Das Assistenzsystem LNAS zeigt den Piloten über ein Display im Cockpit an, wann exakt welche Handlung für einen lärmarmen Landeanflug durchzuführen ist. Dies ermöglicht den Piloten, so präzise wie möglich anzufliegen und damit Lärm- und Treibstoffverbrauch zu reduzieren.

Assistenzsystem LNAS unterstützt die Piloten

Die Wetterlage, sich ändernde Windverhältnisse oder auch die Vorgaben der Flugsicherung beeinflussen jeden Landeanflug auf eigene Weise. Den optimalen und somit möglichst lärmarmen und treibstoffsparenden Landeanflug durchzuführen, stellt für Piloten daher eine besonders anspruchsvolle Aufgabe dar. Das Assistenzsystem LNAS unterstützt die Piloten bei ihren komplexen Handlungsabläufen. Ein neu entwickeltes Display zeigt auf dem Electronic Flight Bag (EFB) exakt an, zu welchem Zeitpunkt sie die Landeklappen setzen, das Fahrwerk ausfahren oder die Geschwindigkeit reduzieren müssen, um einem möglichst lärmarmen und treibstoffsparenden Anflug durchzuführen.

„Die Innovation bei LNAS ist, dass kontinuierlich ein energieoptimaler Anflug unter Berücksichtigung des aktuellen Flugzustandes sowie der aktuellen Windsituation berechnet wird. In heutigen Flugmanagementsystemen werden bisher keine dynamischen Anpassungen im Anflug basierend auf dem aktuellen Flugzustand durchgeführt“, erklärt Projektleiter Dr.-Ing. Fethi Abdelmoula. Für das vertikale Anflugprofil berechnet LNAS die optimalen Zeitpunkte für die einzelnen Handlungsempfehlungen in Echtzeit: Ändern sich die Ausgangswerte während des Anflugs oder führt der Pilot einen der Handlungsschritte verzögert durch, berechnet das System das optimale Anflugprofil automatisch neu und passt die weiteren Handlungsempfehlungen entsprechend an.

(Quelle: Empa)

Flugversuche im Realbetrieb und Langzeiterprobung des Assistenzsystems

Bereits seit mehr als sechs Jahren forschen die Wissenschaftler vom Braunschweiger DLR-Institut für Flugsystemtechnik an dem Pilotenassistenzsystem und entwickeln es kontinuierlich weiter. Das System wurde bereits früh mit Testpiloten im Simulatorzentrum AVES (Air Vehicle Simulator) erprobt und hinsichtlich des Human-Machine-Interfaces (HMI) immer weiter verfeinert. In mehreren Flugversuchen wurde zudem das Einsparpotenzial hinsichtlich Lärm und Treibstoff im realen Flugbetrieb an verschiedenen Flughäfen nachgewiesen.

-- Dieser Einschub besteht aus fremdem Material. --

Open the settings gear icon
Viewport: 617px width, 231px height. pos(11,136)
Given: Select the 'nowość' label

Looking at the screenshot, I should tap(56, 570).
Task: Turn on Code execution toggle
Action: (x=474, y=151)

Bereits 2016 wurde das System bei Flugversuchen mit dem DLR-Forschungsflugzeug A320 ATRA (Advanced Technology Aircraft) drei Tage lang im Realbetrieb des Frankfurter Flughafens getestet. An zahlreichen Lärmmessstellen rund um den Flughafen konnte der Lärmminderungseffekt der optimierten Anflugverfahren erfasst und ausgewertet werden. Für weitere Flugversuche im September 2019 am Flughafen Zürich wurde das Assistenzsystem um ein weiteres Anflugverfahren für optimierte kontinuierliche Sinkflüge (Continuous Descent Approach) erweitert. Mehr als 90 Anflüge führten Pilotinnen und Piloten verschiedener Fluggesellschaften im laufenden Flugbetrieb durch, zum besseren Vergleich mal mit und mal ohne Unterstützung des Assistenzsystems. Das Ergebnis: Mit der Nutzung von LNAS sinken Lärmemission und der Treibstoffverbrauch messbar.

Langzeiterprobung des Pilotenassistenzsystems

Die Langzeiterprobung des Pilotenassistenzsystems startete im Oktober 2019 am Frankfurter Flughafen. Mehr als 150 Flugzeuge ihrer Airbus A320-Familie hat die Lufthansa mit LNAS ausgestattet und Piloten in der Nutzung des Systems geschult. Während des Probebetriebs werden umfangreiche Daten über Treibstoffverbrauch und Geräuschentwicklung von Anflügen erhoben und anschließend ausgewertet.

Anflug auf Frankfurt
Anflug auf Frankfurt: Das neu entwickelte Piloten-Assistenzsystem (Low Noise Augmentation System, LNAS) für ein lärmoptimiertes Anflugverfahren testet das DLR im Realitätscheck am Frankfurter Flughafen – dem größten Flughafen Deutschlands – mit dem Forschungsflieger ATRA. (Foto: © DLR)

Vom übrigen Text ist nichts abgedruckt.